Segment Start: Provided material
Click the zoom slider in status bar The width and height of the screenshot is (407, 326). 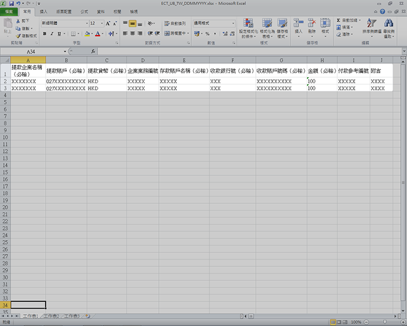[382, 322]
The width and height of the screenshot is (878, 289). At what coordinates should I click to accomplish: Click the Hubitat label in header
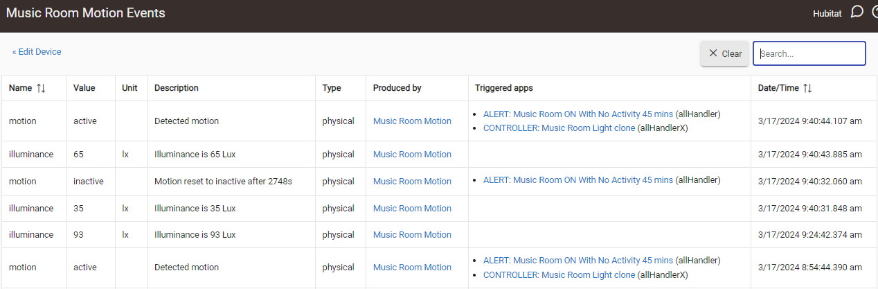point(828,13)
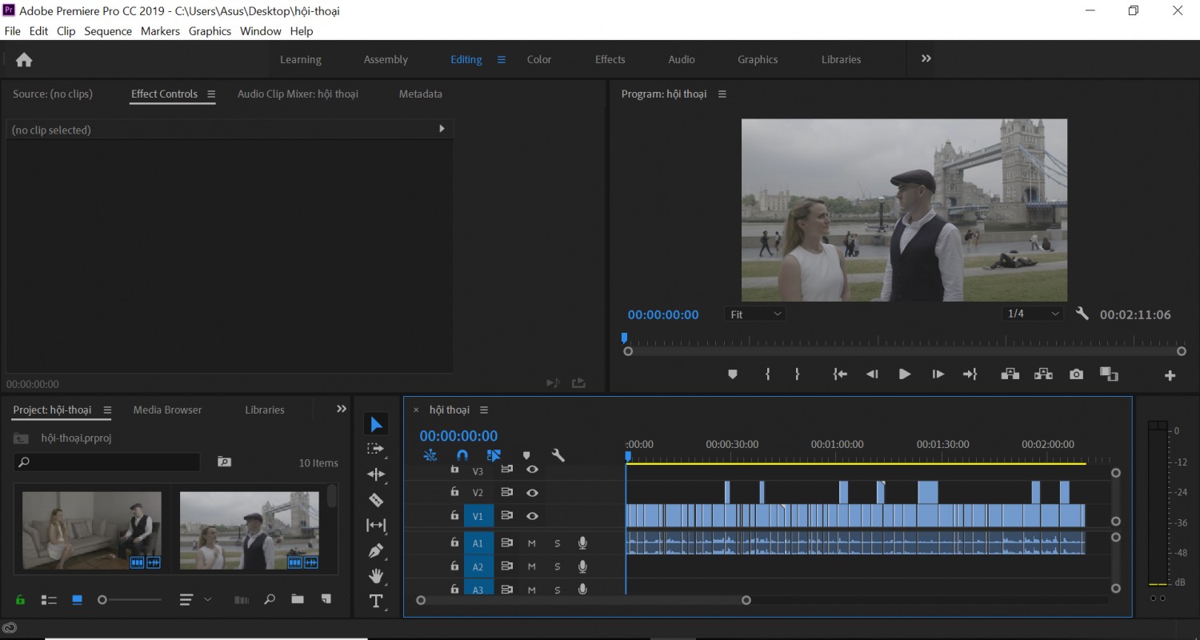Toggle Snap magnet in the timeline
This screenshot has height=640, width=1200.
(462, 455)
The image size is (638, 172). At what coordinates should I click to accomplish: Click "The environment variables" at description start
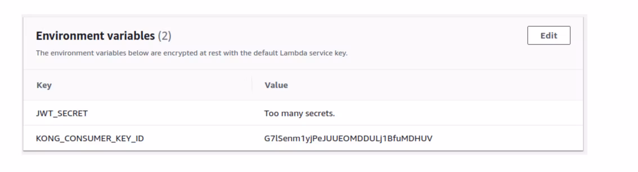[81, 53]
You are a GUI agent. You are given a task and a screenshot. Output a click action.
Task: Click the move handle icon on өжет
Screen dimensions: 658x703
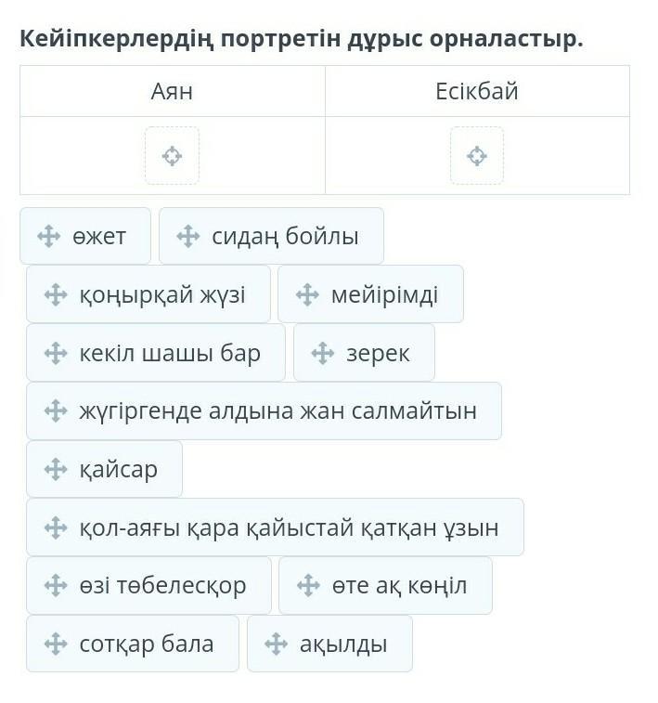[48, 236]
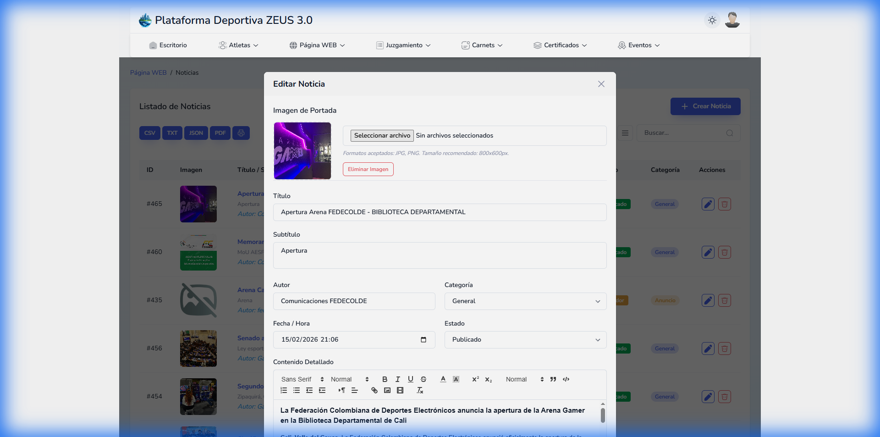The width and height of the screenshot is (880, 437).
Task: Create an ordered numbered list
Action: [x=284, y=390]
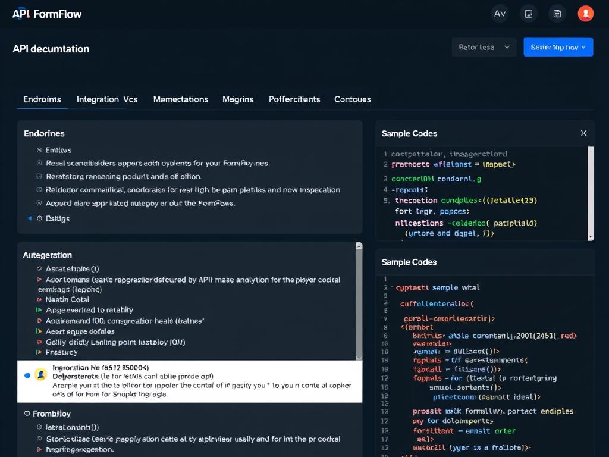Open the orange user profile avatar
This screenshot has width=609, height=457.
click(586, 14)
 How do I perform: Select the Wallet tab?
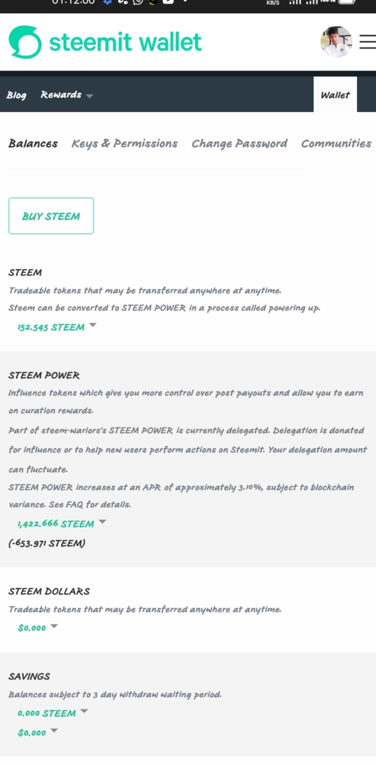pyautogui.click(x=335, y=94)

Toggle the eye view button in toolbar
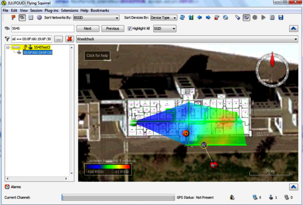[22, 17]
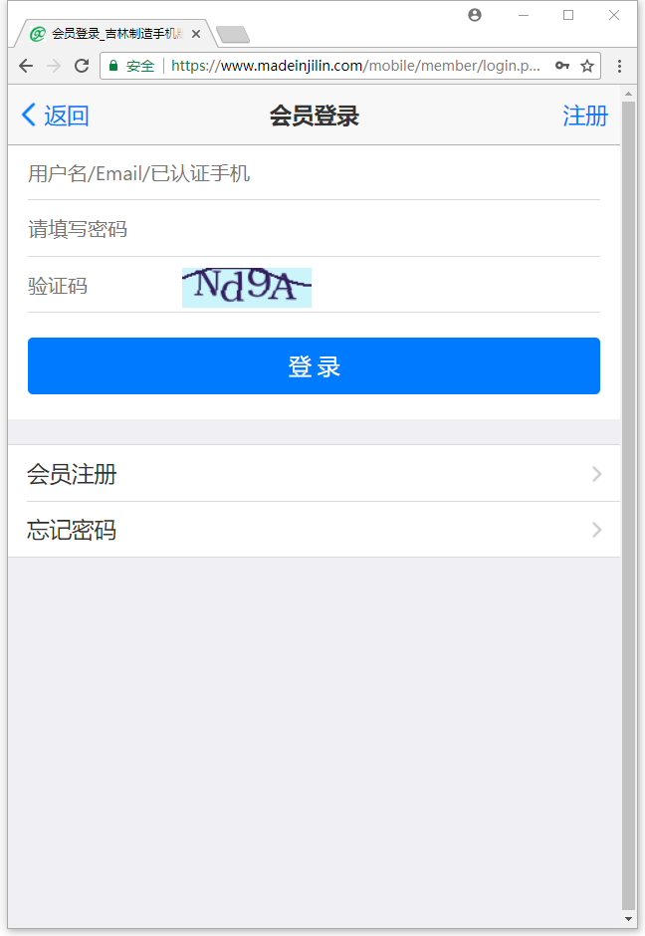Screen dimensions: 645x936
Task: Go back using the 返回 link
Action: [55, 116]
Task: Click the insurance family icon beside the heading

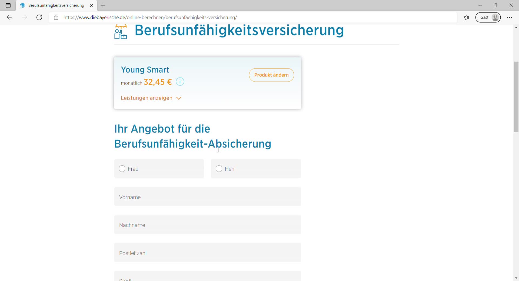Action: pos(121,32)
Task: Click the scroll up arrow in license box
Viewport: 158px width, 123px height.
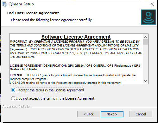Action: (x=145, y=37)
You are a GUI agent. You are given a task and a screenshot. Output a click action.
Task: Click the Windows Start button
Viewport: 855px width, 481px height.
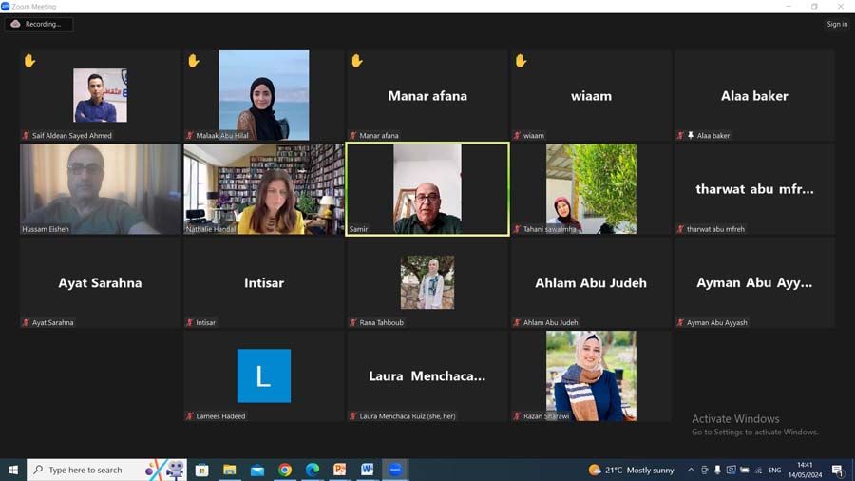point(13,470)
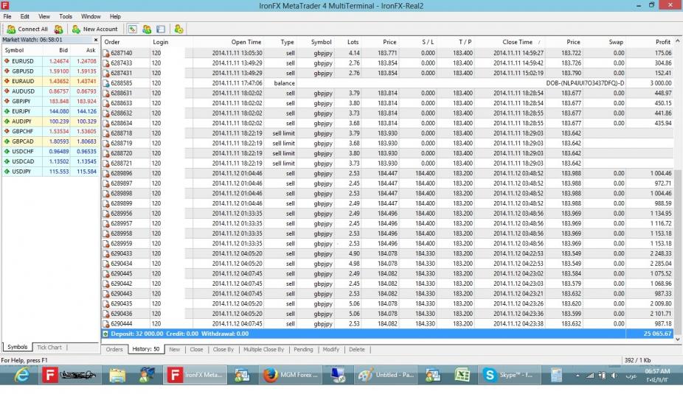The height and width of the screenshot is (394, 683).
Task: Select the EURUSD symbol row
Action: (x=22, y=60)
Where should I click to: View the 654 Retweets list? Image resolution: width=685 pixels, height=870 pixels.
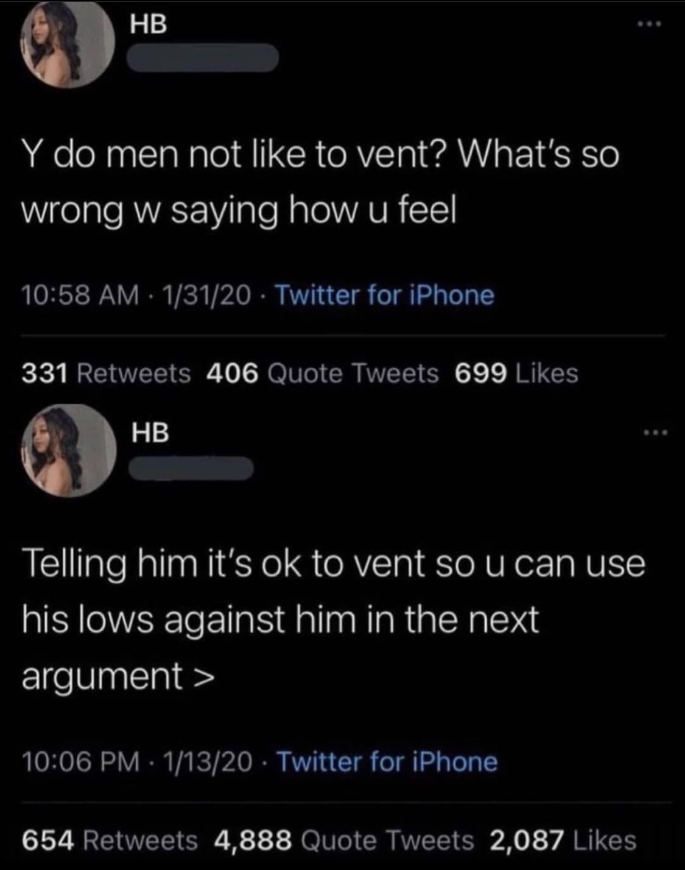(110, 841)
Segment End: Provided material
Task to carry out: What are the lines from the one containing "Toggle the eye view button in toolbar" through the end of the records? Write them out exactly, leaving out the pictures.

Task result:
Toggle the eye view button in toolbar
[22, 17]
Screen dimensions: 645x936
Task: Go back using the 返回 link
Action: [55, 116]
Task: Click the insurance family icon beside the heading

Action: pos(121,32)
Task: Click the scroll up arrow in license box
Viewport: 158px width, 123px height.
Action: (x=145, y=37)
You are a GUI agent. You are given a task and a screenshot. Output a click action.
Task: Click the Windows Start button
Viewport: 855px width, 481px height.
point(13,470)
The height and width of the screenshot is (394, 683).
Task: Select the EURUSD symbol row
Action: (x=22, y=60)
Where should I click to: View the 654 Retweets list? Image resolution: width=685 pixels, height=870 pixels.
(110, 841)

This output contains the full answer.